** THE PROBLEM **
The line containing "The width and height of the screenshot is (747, 560)." marks the end: write out exactly every line from the first line of the data below through that line, and only those.

** GIVEN DATA **
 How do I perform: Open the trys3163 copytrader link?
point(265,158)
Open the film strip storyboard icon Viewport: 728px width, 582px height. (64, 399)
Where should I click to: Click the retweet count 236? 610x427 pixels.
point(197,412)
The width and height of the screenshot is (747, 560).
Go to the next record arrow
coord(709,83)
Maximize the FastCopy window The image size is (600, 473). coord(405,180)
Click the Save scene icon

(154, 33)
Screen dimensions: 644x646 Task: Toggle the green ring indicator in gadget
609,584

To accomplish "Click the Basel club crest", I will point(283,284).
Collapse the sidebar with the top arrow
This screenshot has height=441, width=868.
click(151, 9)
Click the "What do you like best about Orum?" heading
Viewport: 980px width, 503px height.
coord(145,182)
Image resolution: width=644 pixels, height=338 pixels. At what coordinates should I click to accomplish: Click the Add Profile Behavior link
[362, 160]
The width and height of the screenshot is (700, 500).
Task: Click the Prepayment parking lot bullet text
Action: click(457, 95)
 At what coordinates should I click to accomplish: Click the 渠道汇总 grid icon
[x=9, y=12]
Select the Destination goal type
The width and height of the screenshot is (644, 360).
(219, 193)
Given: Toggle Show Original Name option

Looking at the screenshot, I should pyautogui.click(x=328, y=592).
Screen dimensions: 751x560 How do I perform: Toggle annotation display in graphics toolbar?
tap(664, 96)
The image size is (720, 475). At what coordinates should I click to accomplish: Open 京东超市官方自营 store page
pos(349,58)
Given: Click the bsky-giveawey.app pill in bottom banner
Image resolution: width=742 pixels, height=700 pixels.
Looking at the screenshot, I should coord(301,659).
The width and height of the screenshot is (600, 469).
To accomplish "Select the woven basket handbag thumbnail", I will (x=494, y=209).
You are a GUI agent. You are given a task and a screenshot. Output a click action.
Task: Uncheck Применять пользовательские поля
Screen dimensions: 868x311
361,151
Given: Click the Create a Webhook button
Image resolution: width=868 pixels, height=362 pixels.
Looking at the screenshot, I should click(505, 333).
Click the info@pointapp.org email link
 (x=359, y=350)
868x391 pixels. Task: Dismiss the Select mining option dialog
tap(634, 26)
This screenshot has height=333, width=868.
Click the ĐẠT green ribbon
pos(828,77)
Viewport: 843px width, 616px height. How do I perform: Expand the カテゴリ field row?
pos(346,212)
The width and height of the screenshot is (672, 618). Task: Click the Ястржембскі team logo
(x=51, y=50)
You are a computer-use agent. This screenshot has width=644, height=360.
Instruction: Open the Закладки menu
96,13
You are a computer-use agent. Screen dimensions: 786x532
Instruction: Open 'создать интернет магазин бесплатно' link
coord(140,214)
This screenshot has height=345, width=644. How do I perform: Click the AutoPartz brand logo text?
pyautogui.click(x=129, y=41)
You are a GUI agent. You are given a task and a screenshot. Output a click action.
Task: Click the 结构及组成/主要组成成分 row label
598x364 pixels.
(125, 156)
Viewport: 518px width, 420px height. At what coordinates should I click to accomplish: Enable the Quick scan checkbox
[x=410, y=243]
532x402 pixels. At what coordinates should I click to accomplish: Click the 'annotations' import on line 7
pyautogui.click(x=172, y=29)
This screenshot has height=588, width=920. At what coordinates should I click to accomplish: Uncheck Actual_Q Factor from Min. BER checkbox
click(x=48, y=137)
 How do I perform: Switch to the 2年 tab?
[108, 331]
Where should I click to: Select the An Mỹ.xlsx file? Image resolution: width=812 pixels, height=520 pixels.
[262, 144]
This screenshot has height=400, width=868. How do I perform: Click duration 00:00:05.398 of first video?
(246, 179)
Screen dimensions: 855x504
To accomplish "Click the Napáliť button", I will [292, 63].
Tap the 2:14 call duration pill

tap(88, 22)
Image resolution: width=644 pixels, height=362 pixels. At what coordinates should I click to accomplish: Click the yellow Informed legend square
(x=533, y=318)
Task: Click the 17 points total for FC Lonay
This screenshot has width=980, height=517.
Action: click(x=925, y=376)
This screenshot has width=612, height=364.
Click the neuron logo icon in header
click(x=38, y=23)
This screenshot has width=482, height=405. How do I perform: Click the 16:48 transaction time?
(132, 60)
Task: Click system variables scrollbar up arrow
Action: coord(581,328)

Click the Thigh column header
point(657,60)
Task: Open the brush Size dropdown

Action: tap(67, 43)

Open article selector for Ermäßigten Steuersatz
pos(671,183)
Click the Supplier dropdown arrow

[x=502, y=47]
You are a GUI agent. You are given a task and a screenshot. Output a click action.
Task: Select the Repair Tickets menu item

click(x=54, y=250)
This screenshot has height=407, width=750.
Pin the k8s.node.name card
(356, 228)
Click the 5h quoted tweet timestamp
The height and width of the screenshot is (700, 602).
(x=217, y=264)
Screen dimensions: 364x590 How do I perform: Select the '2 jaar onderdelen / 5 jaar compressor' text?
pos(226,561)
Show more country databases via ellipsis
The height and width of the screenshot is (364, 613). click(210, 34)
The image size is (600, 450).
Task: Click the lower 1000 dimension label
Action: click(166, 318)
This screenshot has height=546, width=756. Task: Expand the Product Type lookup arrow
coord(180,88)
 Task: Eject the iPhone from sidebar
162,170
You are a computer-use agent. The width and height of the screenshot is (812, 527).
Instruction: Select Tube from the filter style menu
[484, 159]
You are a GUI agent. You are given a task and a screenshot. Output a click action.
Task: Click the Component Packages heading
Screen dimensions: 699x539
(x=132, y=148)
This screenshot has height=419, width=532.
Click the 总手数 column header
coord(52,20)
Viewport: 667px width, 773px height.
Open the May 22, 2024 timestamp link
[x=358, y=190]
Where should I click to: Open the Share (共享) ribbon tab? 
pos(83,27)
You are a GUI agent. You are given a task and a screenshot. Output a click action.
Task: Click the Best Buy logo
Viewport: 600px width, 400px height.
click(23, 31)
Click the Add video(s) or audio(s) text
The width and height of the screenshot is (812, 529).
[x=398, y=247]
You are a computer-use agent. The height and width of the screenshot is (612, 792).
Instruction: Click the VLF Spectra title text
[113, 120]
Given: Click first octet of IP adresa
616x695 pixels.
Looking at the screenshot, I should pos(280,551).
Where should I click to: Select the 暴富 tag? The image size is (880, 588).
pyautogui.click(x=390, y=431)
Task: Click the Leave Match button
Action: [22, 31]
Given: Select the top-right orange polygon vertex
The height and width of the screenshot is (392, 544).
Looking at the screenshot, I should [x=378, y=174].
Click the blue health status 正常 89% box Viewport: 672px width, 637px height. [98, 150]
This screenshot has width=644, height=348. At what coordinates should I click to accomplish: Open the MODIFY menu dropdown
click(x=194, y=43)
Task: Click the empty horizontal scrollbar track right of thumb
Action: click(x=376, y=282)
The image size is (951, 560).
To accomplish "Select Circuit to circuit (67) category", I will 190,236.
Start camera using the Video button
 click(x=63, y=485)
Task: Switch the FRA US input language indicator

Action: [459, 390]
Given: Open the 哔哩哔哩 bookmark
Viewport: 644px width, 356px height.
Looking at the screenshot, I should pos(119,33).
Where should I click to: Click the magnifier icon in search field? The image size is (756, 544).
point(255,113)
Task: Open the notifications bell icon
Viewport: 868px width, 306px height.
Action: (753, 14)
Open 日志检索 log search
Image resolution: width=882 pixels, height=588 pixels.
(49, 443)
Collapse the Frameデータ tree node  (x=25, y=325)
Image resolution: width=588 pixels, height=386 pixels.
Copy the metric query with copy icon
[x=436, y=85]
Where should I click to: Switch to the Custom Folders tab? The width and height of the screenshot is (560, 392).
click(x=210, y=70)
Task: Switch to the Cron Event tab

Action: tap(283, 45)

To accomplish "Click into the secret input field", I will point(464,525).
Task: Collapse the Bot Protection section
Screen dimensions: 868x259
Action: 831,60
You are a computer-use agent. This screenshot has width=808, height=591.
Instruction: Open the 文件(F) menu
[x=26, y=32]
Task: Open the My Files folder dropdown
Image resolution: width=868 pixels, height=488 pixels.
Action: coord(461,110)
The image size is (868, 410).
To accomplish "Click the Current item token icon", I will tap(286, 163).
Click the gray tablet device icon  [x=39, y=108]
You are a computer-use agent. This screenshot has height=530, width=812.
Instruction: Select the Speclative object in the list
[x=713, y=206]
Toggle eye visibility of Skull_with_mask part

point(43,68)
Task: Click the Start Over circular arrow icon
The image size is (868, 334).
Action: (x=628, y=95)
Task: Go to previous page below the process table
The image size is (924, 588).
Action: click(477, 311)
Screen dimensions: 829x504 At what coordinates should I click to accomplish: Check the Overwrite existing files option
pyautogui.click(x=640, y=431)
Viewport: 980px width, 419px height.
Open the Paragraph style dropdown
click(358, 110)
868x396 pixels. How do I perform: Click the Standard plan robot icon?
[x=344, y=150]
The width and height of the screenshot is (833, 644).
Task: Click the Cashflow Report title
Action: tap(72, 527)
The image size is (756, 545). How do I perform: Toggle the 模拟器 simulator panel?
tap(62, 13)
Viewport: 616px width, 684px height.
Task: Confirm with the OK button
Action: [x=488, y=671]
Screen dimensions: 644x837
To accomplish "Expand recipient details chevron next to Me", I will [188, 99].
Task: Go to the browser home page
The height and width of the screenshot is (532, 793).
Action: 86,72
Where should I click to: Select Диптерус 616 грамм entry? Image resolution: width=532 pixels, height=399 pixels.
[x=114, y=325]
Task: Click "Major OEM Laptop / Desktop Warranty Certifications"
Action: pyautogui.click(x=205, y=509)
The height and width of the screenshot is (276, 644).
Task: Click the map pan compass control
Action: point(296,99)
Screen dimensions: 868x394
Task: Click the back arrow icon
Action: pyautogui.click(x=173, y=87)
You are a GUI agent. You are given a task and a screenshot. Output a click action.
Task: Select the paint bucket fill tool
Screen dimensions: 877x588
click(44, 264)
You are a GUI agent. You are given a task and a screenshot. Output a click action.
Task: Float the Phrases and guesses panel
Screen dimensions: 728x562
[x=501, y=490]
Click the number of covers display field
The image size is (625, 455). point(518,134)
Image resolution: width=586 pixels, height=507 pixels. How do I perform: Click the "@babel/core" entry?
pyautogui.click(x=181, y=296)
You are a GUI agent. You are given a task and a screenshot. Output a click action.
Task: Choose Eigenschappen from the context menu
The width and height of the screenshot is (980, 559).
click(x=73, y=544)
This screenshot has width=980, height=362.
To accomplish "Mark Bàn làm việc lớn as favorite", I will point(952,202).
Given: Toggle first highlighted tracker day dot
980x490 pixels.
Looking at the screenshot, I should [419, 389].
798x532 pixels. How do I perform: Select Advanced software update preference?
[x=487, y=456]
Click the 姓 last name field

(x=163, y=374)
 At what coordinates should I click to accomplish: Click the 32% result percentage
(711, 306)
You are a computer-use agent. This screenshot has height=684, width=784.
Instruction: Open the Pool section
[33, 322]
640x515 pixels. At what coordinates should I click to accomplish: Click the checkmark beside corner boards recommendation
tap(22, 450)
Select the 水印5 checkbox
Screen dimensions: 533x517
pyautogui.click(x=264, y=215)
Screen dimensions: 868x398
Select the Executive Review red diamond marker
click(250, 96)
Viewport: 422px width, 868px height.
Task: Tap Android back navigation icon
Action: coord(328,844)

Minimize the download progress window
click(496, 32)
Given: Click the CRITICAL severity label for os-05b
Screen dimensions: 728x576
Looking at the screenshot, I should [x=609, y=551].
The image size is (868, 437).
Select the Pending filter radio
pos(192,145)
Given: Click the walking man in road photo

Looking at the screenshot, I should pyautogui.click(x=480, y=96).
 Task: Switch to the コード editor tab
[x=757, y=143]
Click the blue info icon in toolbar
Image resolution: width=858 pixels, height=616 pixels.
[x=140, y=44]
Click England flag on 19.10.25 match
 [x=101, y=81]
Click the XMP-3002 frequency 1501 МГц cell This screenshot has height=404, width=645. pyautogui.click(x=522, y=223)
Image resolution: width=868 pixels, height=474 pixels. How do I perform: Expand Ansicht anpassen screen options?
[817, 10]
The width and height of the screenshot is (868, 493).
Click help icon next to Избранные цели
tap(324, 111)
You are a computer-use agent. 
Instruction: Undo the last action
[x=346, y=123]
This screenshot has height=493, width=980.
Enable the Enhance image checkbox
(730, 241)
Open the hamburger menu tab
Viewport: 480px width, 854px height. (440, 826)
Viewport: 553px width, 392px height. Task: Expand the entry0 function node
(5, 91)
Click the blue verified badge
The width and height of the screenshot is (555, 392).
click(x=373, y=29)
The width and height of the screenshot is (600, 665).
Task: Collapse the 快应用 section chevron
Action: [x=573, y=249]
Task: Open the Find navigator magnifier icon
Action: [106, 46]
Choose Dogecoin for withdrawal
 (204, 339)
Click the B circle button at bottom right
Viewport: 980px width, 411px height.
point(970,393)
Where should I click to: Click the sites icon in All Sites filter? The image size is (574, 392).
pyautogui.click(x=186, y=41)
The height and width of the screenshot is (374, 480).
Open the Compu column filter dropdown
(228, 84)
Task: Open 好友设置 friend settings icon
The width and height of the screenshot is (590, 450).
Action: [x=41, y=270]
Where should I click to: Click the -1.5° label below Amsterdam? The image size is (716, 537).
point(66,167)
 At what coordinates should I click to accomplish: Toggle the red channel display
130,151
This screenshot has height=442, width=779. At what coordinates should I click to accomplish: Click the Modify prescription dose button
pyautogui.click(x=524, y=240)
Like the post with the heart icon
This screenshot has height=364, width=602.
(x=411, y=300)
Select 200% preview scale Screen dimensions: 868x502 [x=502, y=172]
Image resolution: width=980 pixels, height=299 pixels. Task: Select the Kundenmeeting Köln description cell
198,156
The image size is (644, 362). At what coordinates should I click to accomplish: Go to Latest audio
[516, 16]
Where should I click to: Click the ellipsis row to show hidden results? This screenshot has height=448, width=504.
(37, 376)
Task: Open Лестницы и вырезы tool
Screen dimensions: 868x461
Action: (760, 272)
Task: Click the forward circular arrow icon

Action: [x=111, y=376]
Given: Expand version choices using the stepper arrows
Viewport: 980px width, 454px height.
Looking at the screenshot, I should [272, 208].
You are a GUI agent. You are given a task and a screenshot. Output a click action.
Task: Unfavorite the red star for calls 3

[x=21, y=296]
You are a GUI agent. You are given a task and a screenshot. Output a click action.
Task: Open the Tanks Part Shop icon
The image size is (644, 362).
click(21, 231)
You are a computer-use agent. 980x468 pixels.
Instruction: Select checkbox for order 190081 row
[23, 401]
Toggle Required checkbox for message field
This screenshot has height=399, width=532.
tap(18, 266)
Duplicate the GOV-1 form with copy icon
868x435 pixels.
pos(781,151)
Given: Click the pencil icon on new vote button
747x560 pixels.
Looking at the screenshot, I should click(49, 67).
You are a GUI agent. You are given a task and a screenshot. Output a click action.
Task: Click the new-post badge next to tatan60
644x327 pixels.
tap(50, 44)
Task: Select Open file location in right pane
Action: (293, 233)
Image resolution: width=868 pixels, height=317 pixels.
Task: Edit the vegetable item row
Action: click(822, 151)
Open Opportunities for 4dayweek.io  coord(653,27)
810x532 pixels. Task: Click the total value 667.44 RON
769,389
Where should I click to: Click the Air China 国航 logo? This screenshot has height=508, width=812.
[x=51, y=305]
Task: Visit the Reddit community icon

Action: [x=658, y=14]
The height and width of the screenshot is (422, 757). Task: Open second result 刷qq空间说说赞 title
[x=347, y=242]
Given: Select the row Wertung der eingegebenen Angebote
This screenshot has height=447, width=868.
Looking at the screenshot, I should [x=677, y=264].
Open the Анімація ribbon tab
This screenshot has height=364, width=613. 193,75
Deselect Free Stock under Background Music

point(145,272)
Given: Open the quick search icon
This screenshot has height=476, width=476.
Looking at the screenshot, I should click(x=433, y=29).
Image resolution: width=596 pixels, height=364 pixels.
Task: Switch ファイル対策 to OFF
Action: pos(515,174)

** ANSWER SPACE **
 How do I perform: Open the trys3163 copytrader link?
point(265,158)
Open the film strip storyboard icon Viewport: 728px width, 582px height. (64, 399)
Where should I click to: Click the retweet count 236? 610x427 pixels.
point(197,412)
The width and height of the screenshot is (747, 560).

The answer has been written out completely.